Hella Nation - Evan Wright [128]
IN ADDITION TO BEING SOBER, all of them are currently attempting to live under the gentle tyranny of committed relationships with wives or long-term girlfriends.
An hour before showtime, Nikki is on his cell phone speaking to his wife, former Playboy model and Baywatch star Donna D’Errico, about a medical problem with one of their four children.
“My six-year-old is having dizzy spells and headaches,” he says, flipping his phone off. “He’s having a CAT scan next week, but you never know what can cause it. I just finished reading a book about all the problems drinking milk can cause.” Nikki looks up portentously. He is the band’s deep thinker. “Do you realize we are the only species on earth that drinks milk as adults?”
“Cats drink milk,” Vince counters.
“You’re right.” Nikki laughs, with a huge grin that spreads out beneath the shadow cast by his cowboy hat. “Fuck that stupid book.”

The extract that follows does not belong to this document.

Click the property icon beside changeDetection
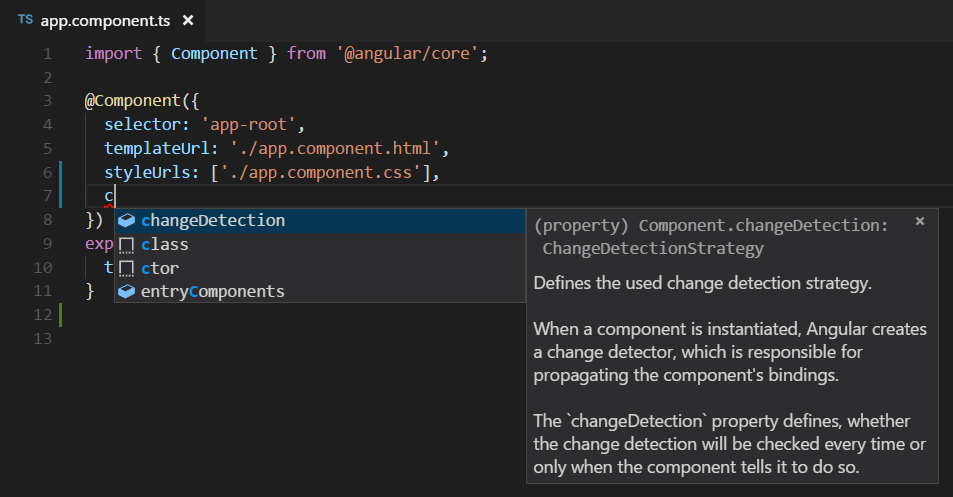 click(126, 220)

“When Pam was lactating,” Tommy recalls, “I was wigging on the sweetness of her milk. A while ago Pam and I were in the kitchen with her mother. Her mom bent over in the refrigerator, and Pam started squirting me with it. Her mom saw us, and was like, ‘Can’t you guys wait!’

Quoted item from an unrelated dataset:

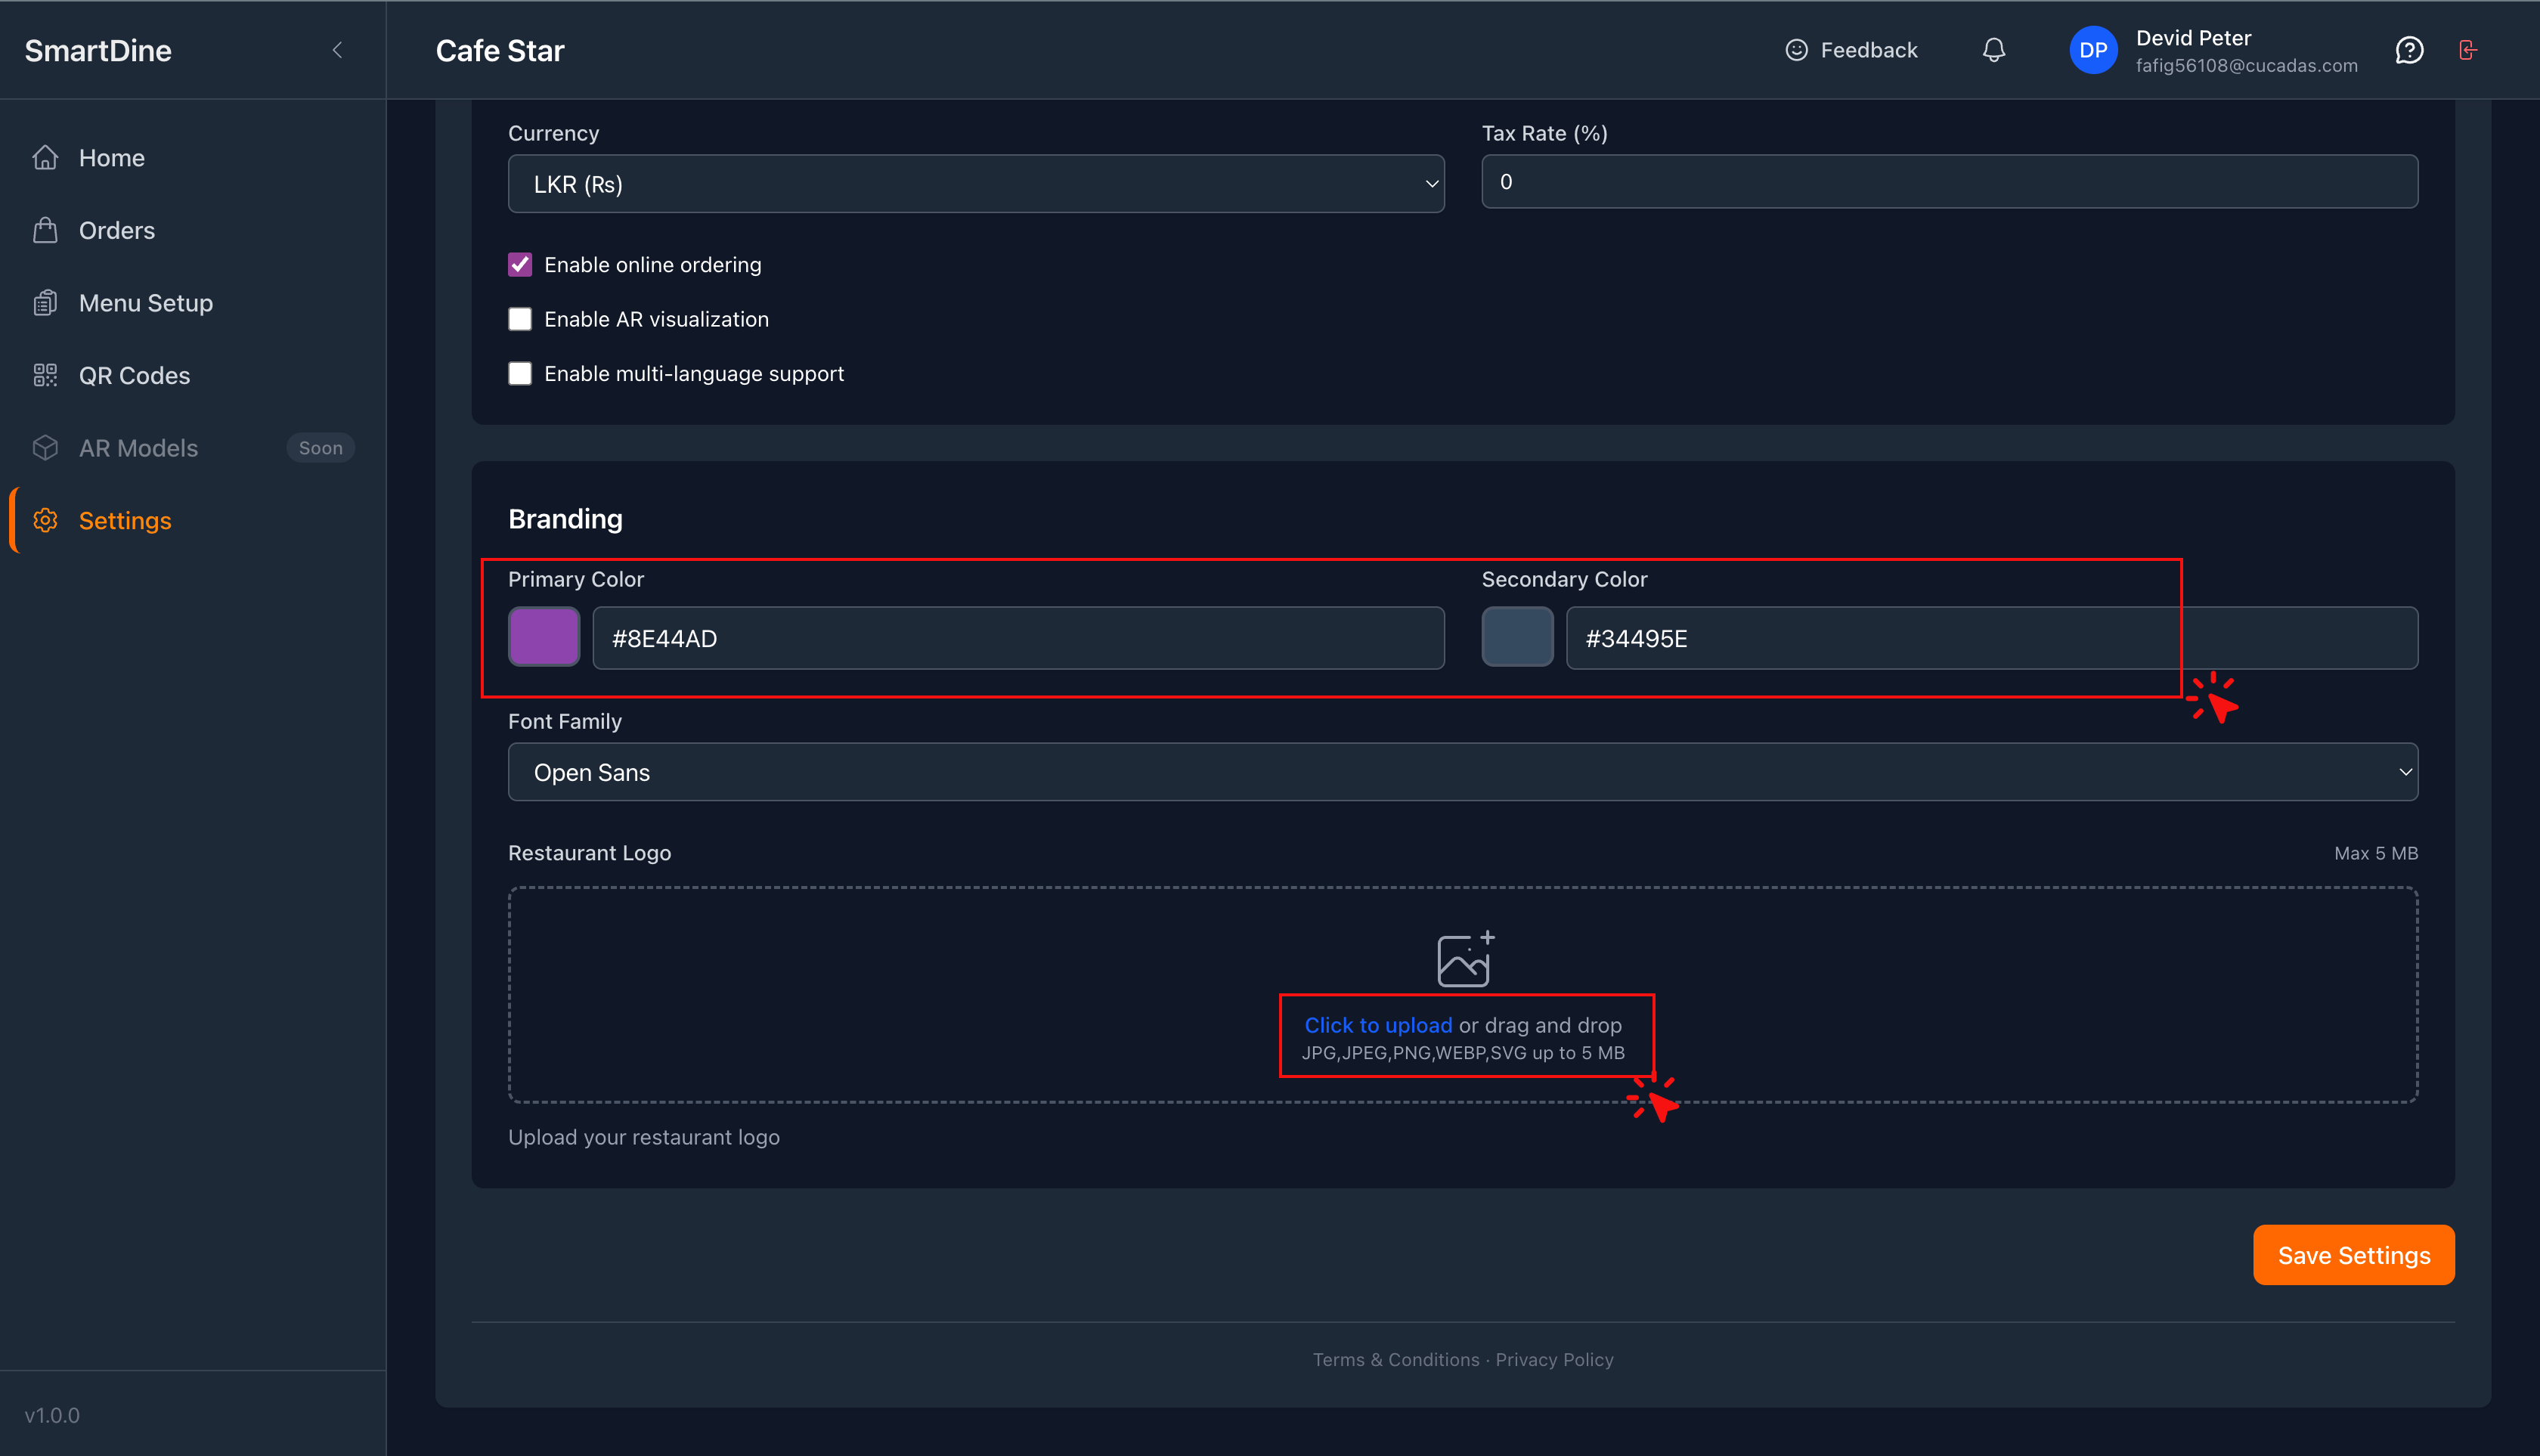
Task: Click the Tax Rate input field
Action: click(1948, 182)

“We freaked out Pam’s doctor. We were screwing eleven days after Brandon was born.”
“Donna told me she’s coming in to New York tomorrow with her suitcase stuffed full of stuff she bought at Trashy Lingerie.”
“Heidi’s coming in tonight.” Vince stretches back in a Barcalounger draped in leopard skin, smiling at the thought of seeing his girlfriend, Playboy model Heidi Mark. “I can’t wait to crack her open.”
“Donna told me I have to wait four hours before I bang her,” Nikki states grimly, then brightens with a scheme. “Maybe if I can have Frosty deliver flowers to the hotel room when she arrives, I can get in sooner.”
“What works with Heidi,” Vince says, with the confidence of experience, “is beer. It works a lot quicker on her than flowers.”
THE SOUND OF TWO THOUSAND FANS all chanting “Crüe, Crüe, Crüe!” outside in the auditorium rouses Mötley Crüe from reveries of reuniting with their women.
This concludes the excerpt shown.